** Opening RECORD SET block **

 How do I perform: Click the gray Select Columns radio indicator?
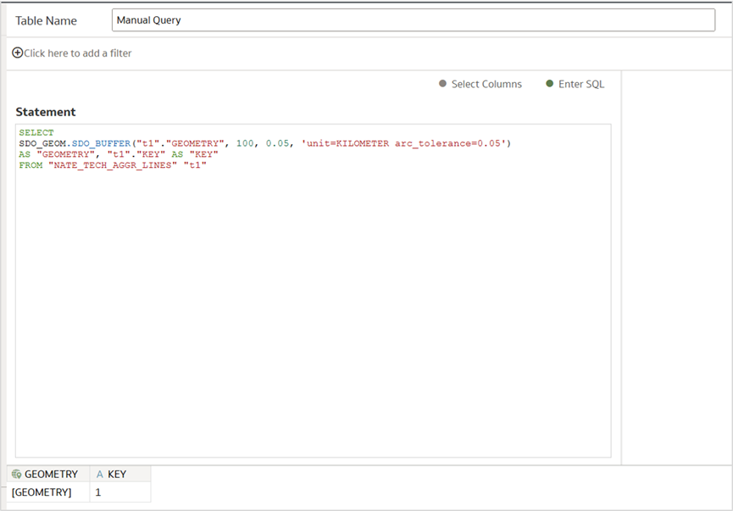pyautogui.click(x=441, y=84)
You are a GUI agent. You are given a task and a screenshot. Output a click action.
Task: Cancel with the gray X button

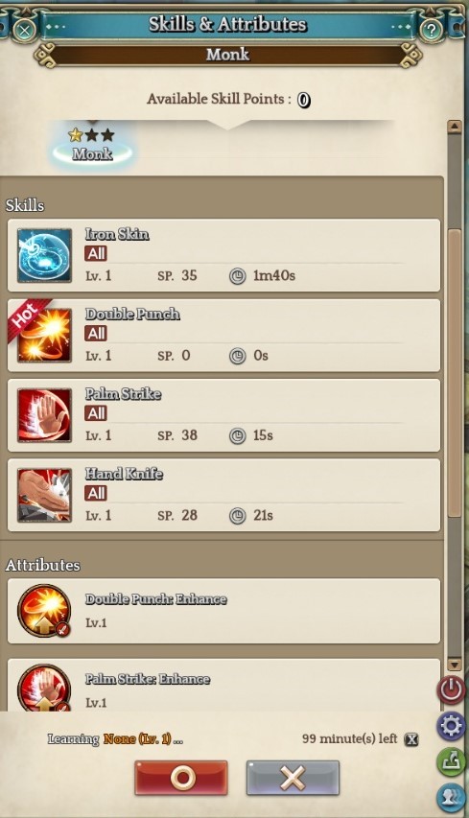click(x=293, y=778)
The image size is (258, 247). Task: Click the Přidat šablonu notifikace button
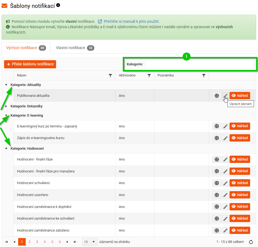(30, 64)
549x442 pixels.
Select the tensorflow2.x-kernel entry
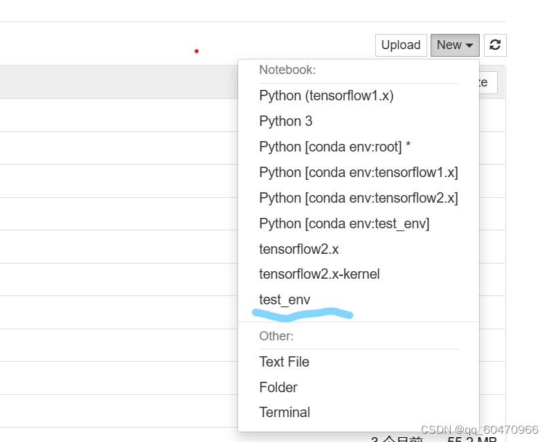pos(319,274)
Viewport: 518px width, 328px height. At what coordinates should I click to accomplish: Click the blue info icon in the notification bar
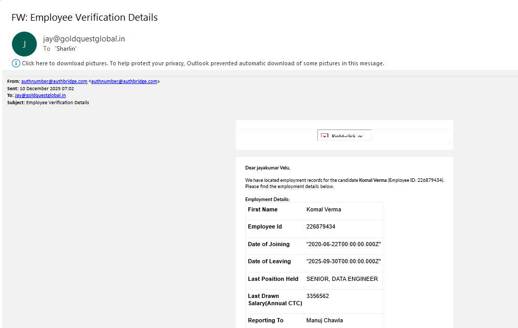pos(16,63)
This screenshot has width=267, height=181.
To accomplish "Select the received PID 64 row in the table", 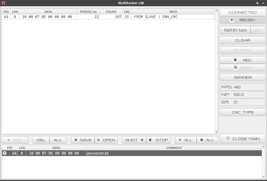I will click(104, 17).
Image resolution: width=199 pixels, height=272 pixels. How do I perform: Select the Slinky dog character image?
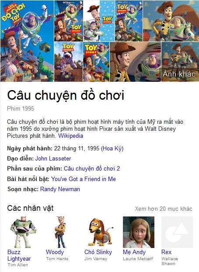[100, 232]
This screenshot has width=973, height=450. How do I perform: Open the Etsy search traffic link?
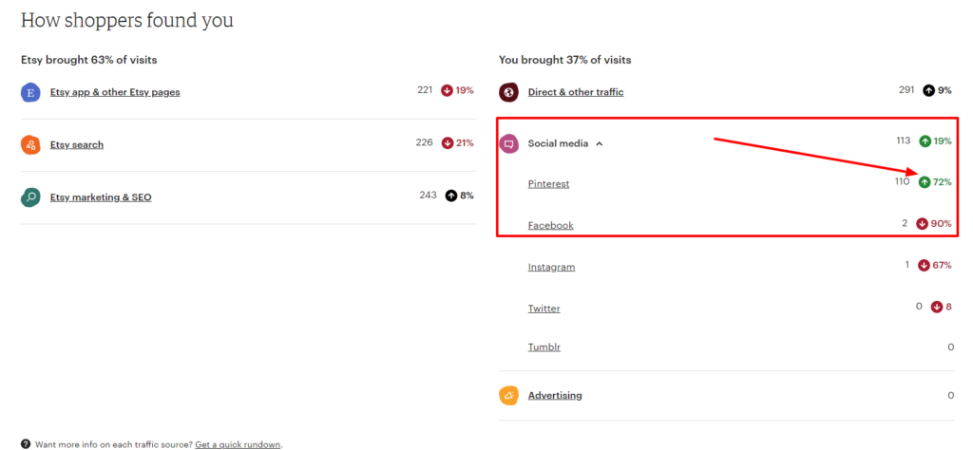coord(77,144)
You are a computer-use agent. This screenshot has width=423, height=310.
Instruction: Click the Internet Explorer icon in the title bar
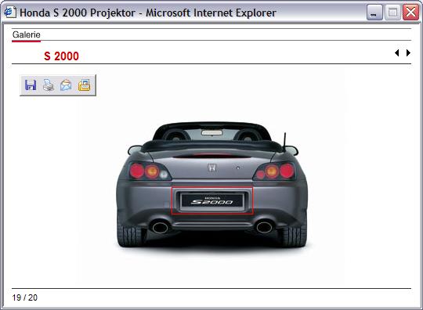[9, 13]
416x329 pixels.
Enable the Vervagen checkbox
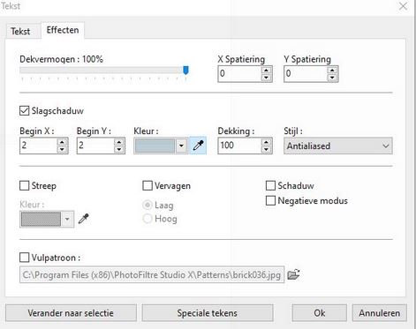pos(147,186)
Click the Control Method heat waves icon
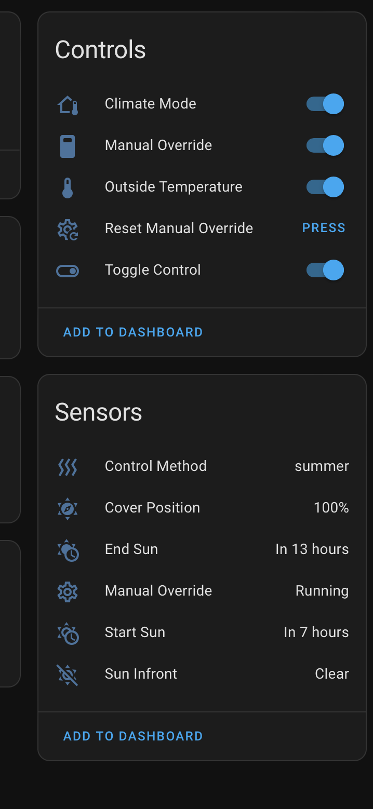This screenshot has height=809, width=373. tap(67, 467)
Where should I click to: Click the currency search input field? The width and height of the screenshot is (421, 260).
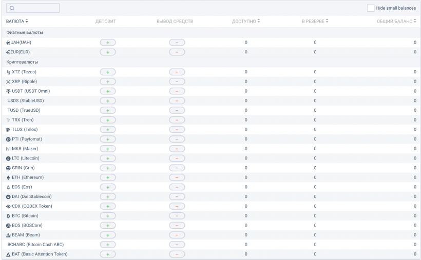point(33,8)
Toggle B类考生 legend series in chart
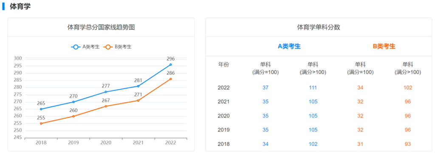This screenshot has height=155, width=435. 117,47
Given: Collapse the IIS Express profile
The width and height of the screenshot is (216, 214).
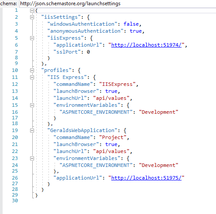Looking at the screenshot, I should tap(32, 78).
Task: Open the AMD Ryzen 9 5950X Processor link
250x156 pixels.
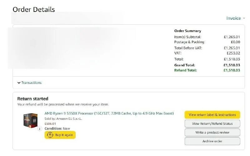Action: pyautogui.click(x=109, y=113)
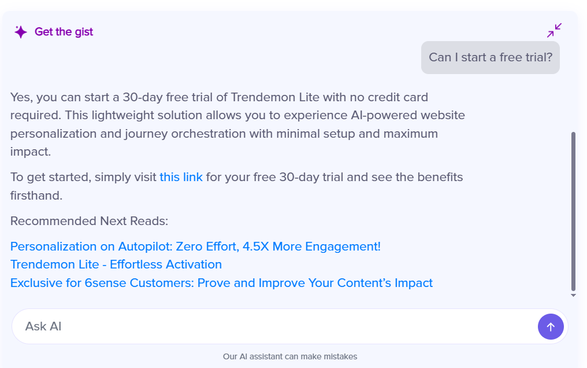Screen dimensions: 587x368
Task: Click the word "Yes" starting the answer
Action: click(x=21, y=97)
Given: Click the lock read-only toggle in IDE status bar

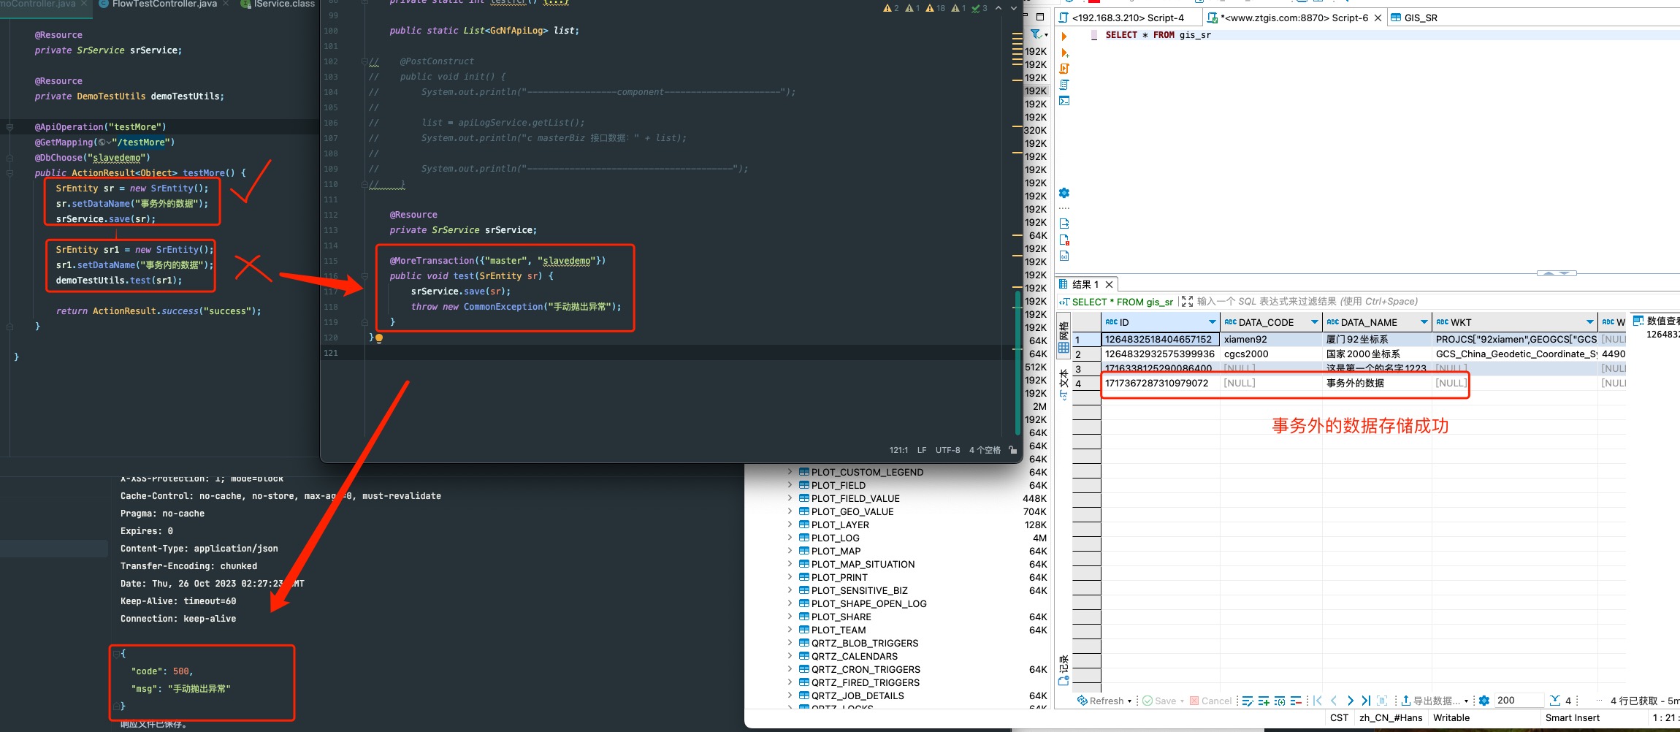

** Closing RECORD SET block **

- **WHAT YOU NEED TO DO**
If a line in the data above holds the string "agent", report that line.

- **EXERCISE ANSWER**
You are a GUI agent. You are given a task and a screenshot. Output a click action.
You are a computer-use agent. This screenshot has width=423, height=310.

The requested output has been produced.